3) The reviewers agreed that the unexplained variability with odorants and glomeruli (Reviewer 3, point 7) were important to understand better.

Flies chronically exposed to E2-hexenal (10-7, e.g., 0.00001%) appear qualitatively normal – they walk, climb the sides of the vial, and attempt to escape in a manner indistinguishable from unexposed flies. In contrast, in our hands, exposure to some odors at high concentration (e.g., 20% ethyl butyrate) can cause flies to become unhealthy and reduce their locomotion (see above in point (1)). We do not understand why antennal glomeruli are smaller after exposure to E2-hexenal. We did note that the fact that glomeruli are broadly affected could relate to the broad impact of odor exposure across glomeruli (beyond just the glomerulus receiving chronic direct excitation, e.g. Figure 3). The LN anatomical data has been moved to the supplement, to better focus the paper on the major results on how odor exposure impacts PN odor coding.

4) Given the null result, there was a question about how the authors could verify that the experiment was actually delivering the odor they intended, given issues of PID sensitivity to such low concentrations.

We should clarify that we don’t consider our results a “null” result – we consistently observe mild to moderate increases in PN responses to weak odor stimuli in flies chronically exposed to E2-hexenal (10-7) or 2-butanone (10-4). This result is seen at the level of membrane depolarization or firing rate in all three PN types (DL5, VM7, VA6) investigated.

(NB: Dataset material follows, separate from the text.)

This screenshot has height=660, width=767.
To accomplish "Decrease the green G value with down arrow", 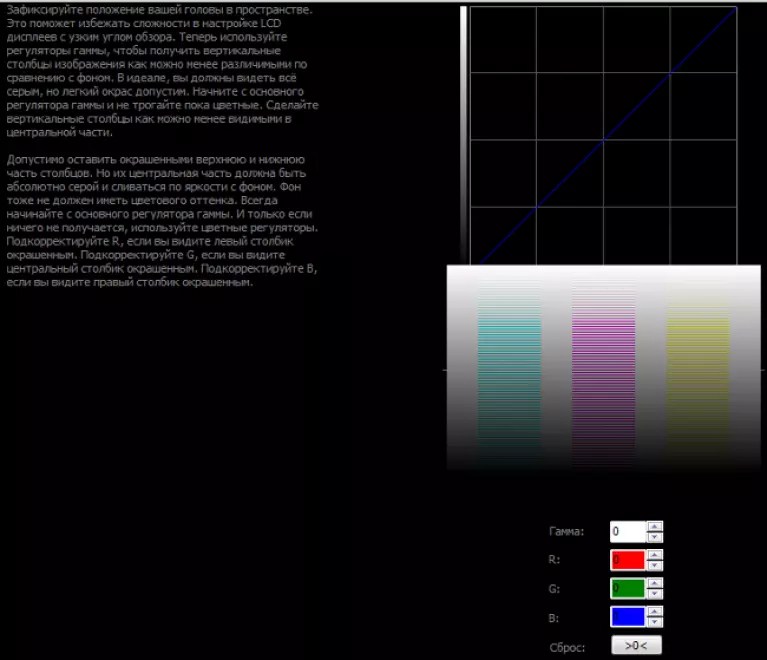I will 654,594.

It’s not completely clear if the reviewers are referring to odor delivery during chronic exposure or during neural recordings. The PID has sufficient sensitivity to detect 2-butanone (10-4) in the odor exposure environment (e.g., in the growth bottle). The degree of stability of a pulse of 2butanone (10-4) over 24 hours is shown in Figure 1B; the odor source is refreshed every 12 hours so the amplitude of the odor pulse should be stable to within ~20%. We have no reason to believe that the headspace above other odor solutions should act any differently when moved through the olfactometer. In pilot experiments, we saw that the adaptation of peak PN responses across trials (e.g., Figure 1C), which reflects both neural adaptation and odor source rundown/ depletion, was qualitatively similar for all three odor stimuli. This suggests that these odors are unlikely to be extremely different in terms of their relative rates of equilibration between the liquid odor source and the headspace. If the reviewers are referring to odor delivery during ephys measurements, it’s true that during ORN and PN recordings we used much lower odor concentrations. However, the stimulus-locked response of the neuron indicates the stimulus was being delivered and detected by the fly antennae.

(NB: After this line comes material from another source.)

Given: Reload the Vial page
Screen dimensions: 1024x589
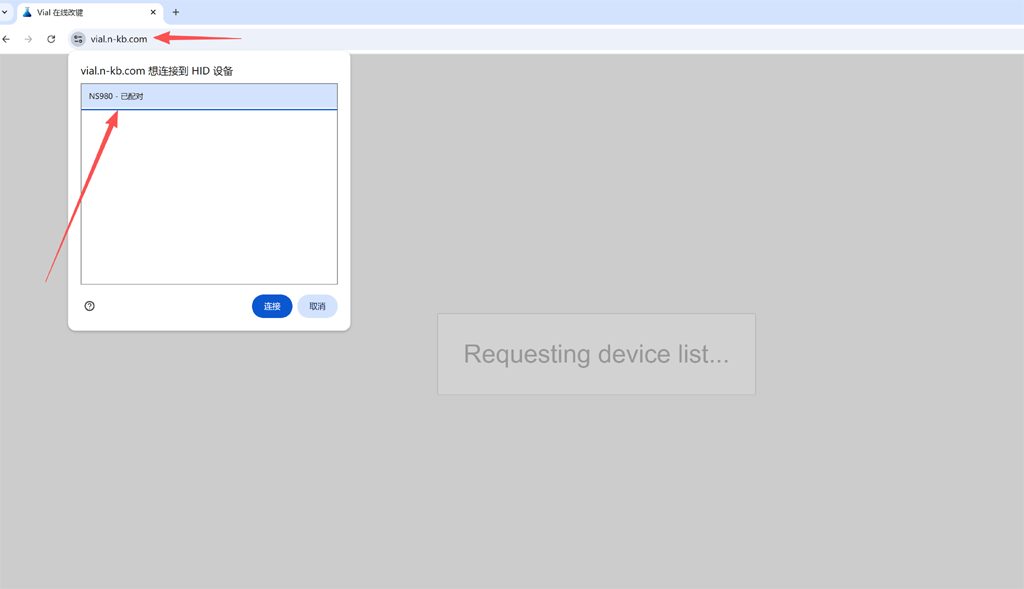Looking at the screenshot, I should 51,39.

Reviewer #1 (Recommendations for the authors):

This paper has a nice logical progression to the experiments, and very well thought-out data presentation and graphics.

Strengths include:

– Odors are used at naturalistic concentrations and there is validation of the PN firing rates elicited in these conditions.

– The interpretation of the results is measured and appropriate. The effects that are observed are relatively small. Rather than focus on these small changes, the overall interpretation is that basically this part of the circuit doesn't change much with olfactory experience, which I think faithfully conveys the reality of the data.

– Technically the data looks very sound, e.g. in cases where there is no effect, the PSTHs for control and manipulated conditions often overly completely throughout the timecourse i.e. responses are extremely consistent.

We appreciate the reviewer’s evaluation on the high technical quality of the study.

Weaknesses include:

It would have been nice to have some behavioral experiments to e.g. establish whether the small increase they observe in PN activity reflects increased behavioral sensitivity to the odors.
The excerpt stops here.